At fifteen, I stopped talking to my mother. A slow, deliberate shutting of doors, a retreat into headphones and sarcasm. I would hear her calling me for dinner and pretend I never heard her. I told myself she wouldn’t get it — this heaviness in my chest, this unfamiliar anger pulsing through me like a second heartbeat. I began to believe there was something wrong with me. I had everything to smile about, and still my heart felt like a broken cathedral — echoing with grief I hadn’t earned. It was as if parts of me had been chained in some forgotten dungeon of my mind, screaming, and I couldn’t find the keys. So I chose the easiest thing: I shut her out. My first best friend.
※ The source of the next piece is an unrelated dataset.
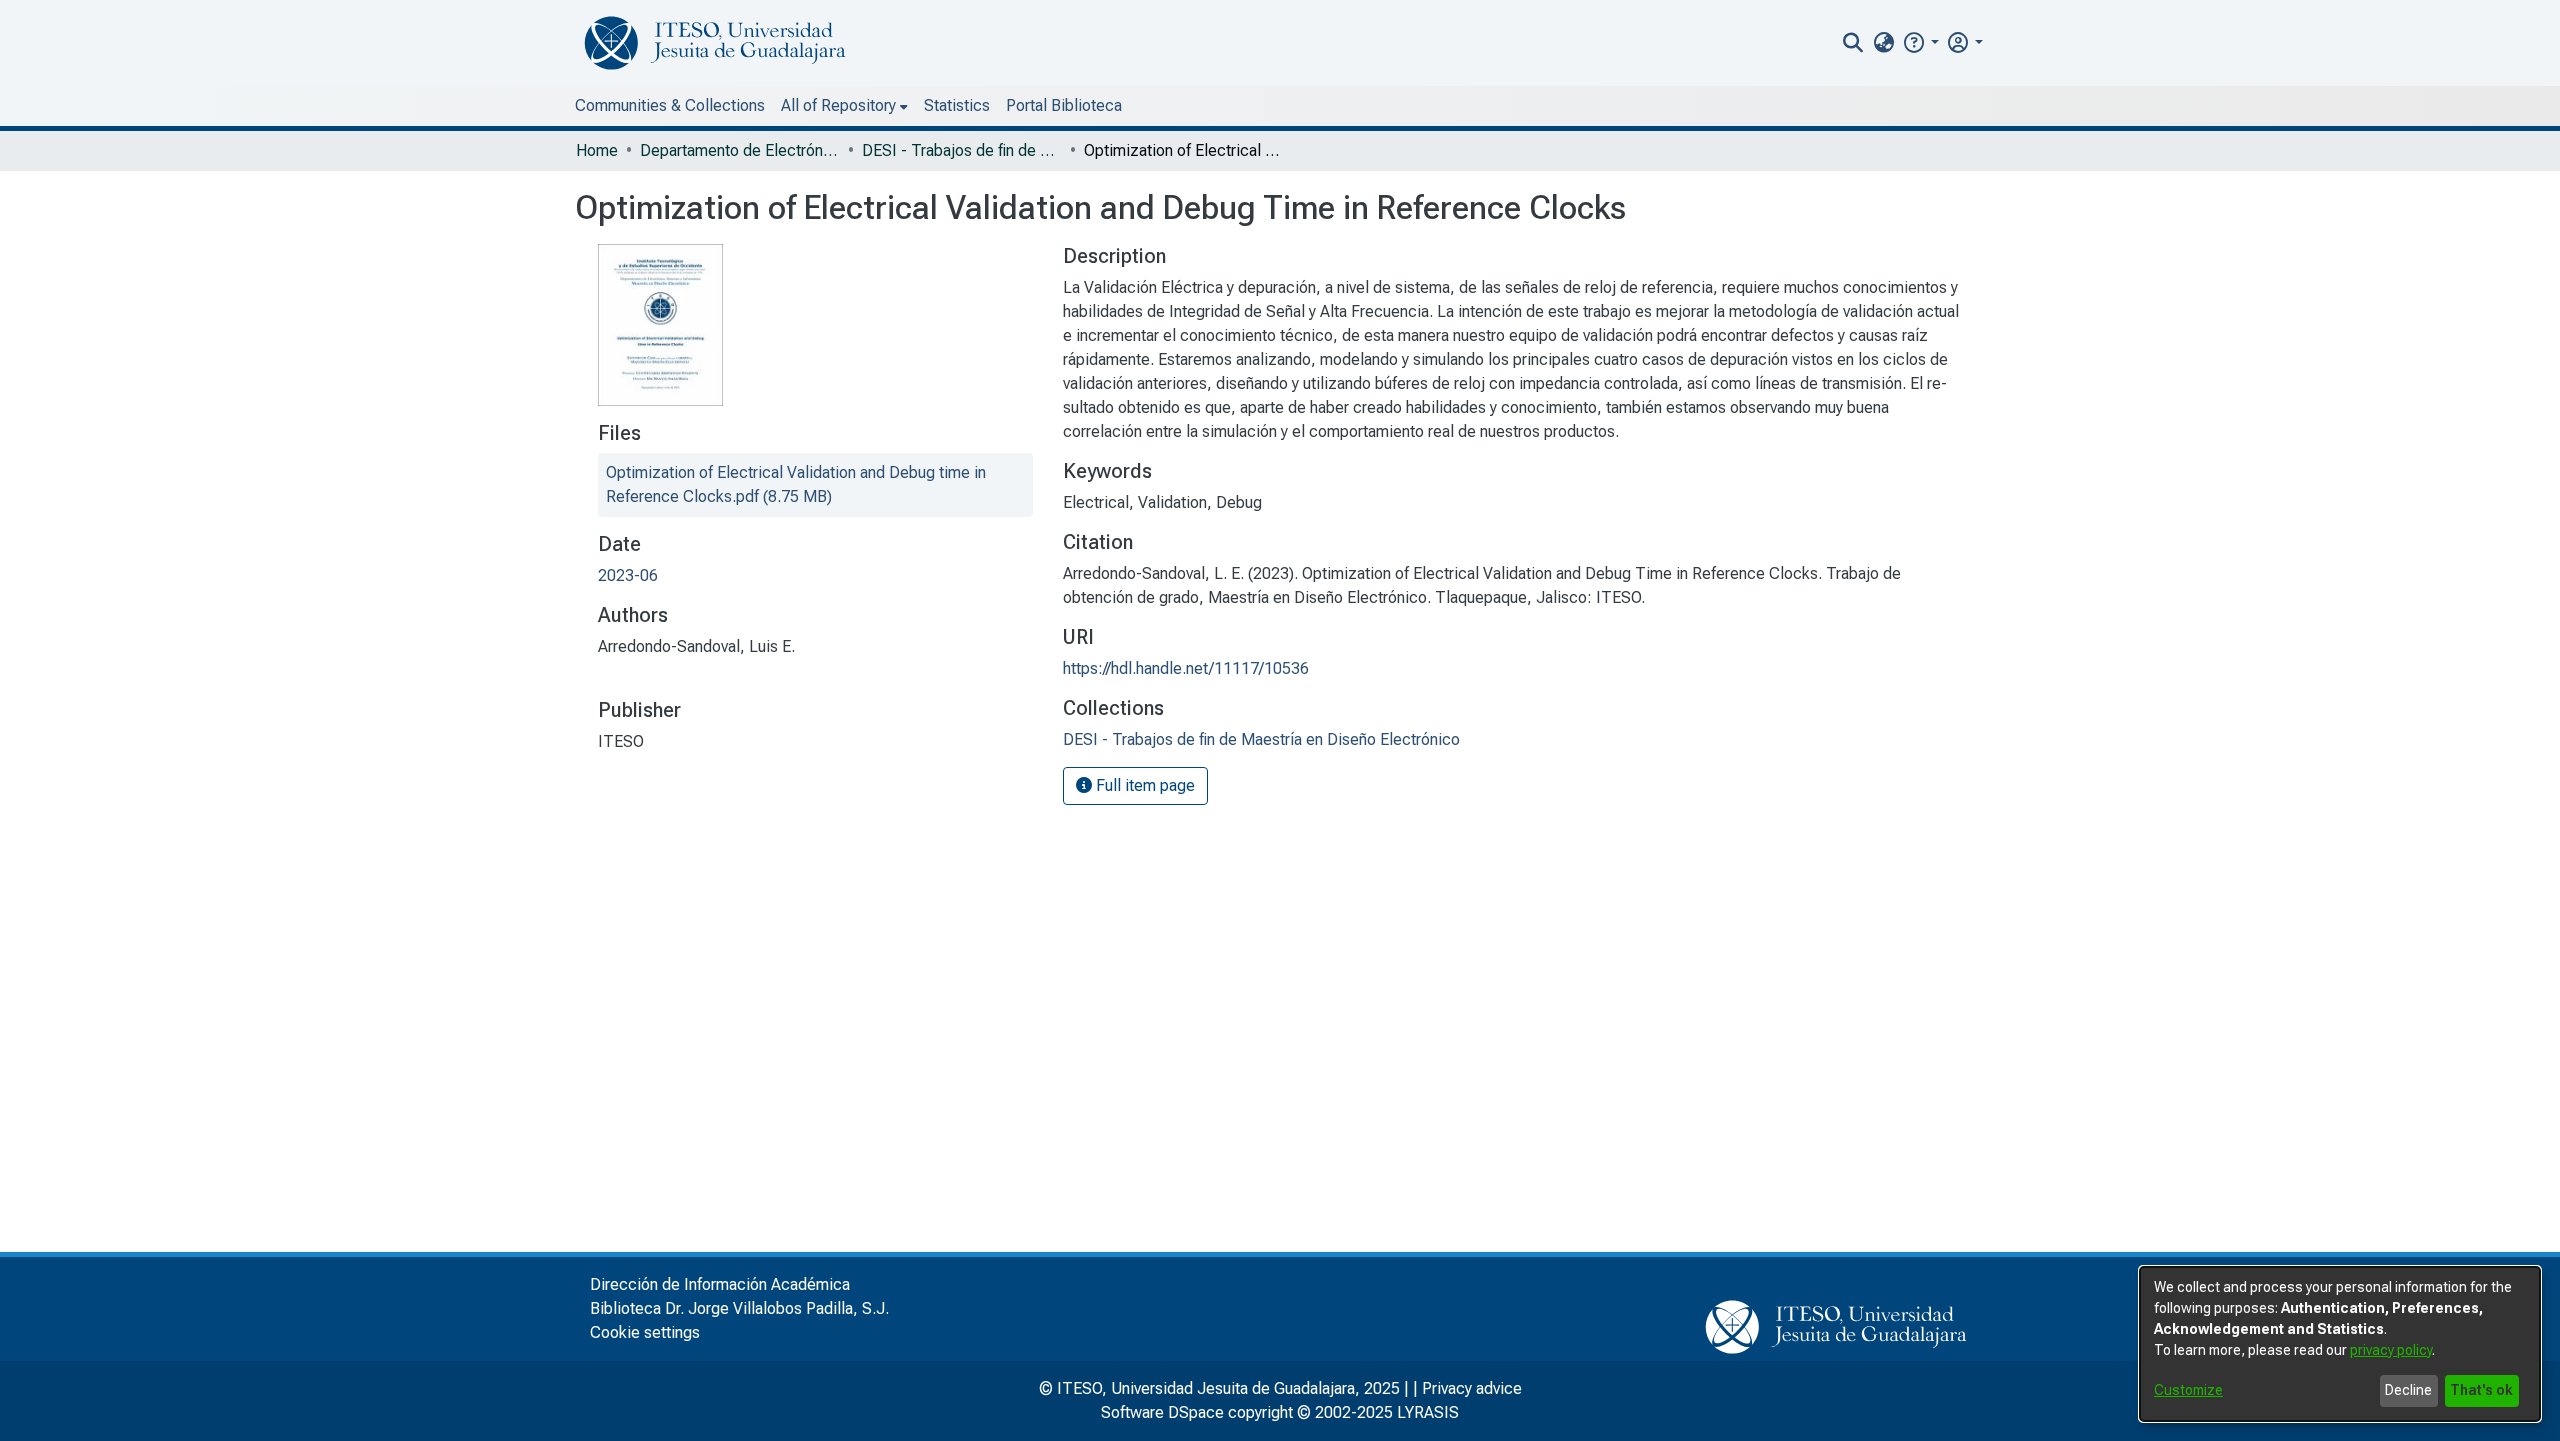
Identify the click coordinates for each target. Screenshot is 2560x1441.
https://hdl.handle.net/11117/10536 (1186, 668)
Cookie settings (645, 1332)
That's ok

The woman who steadied my hands when I took my first steps.
Sometimes I wonder if she ever regretted teaching me how to walk, because I used those very steps to run from her. I unclasped her fingers the moment life started to tremble and vanished into the shadows of myself, leaving behind the ghost of a child she once knew.
At sixteen, I lost my best friend — not all at once, but in little moments we never noticed. Our love turned into a rotten fruit forgotten in drawers, I had sketched with his favourite colours and my laughs at his jokes. Missed calls, snapped replies, jokes that cut too close to the bone— what had we become? We were once inseparable, and then suddenly I couldn't stand the way he laughed too loudly or asked too many questions. I told him he was annoying. He told me I’d changed. Maybe we were both right.
But if I’m honest, I had always envied him. The way he lit up rooms with his warmth, like he’d swallowed the sun and made peace with it. The way he had his life mapped out — ambition stitched into his smile. When people asked what he wanted to be, he answered with pride. And me? I stood beside him like a cracked mirror, reflecting nothing but confusion and a dumb little teenager who was meant to be just another girl in the crowd.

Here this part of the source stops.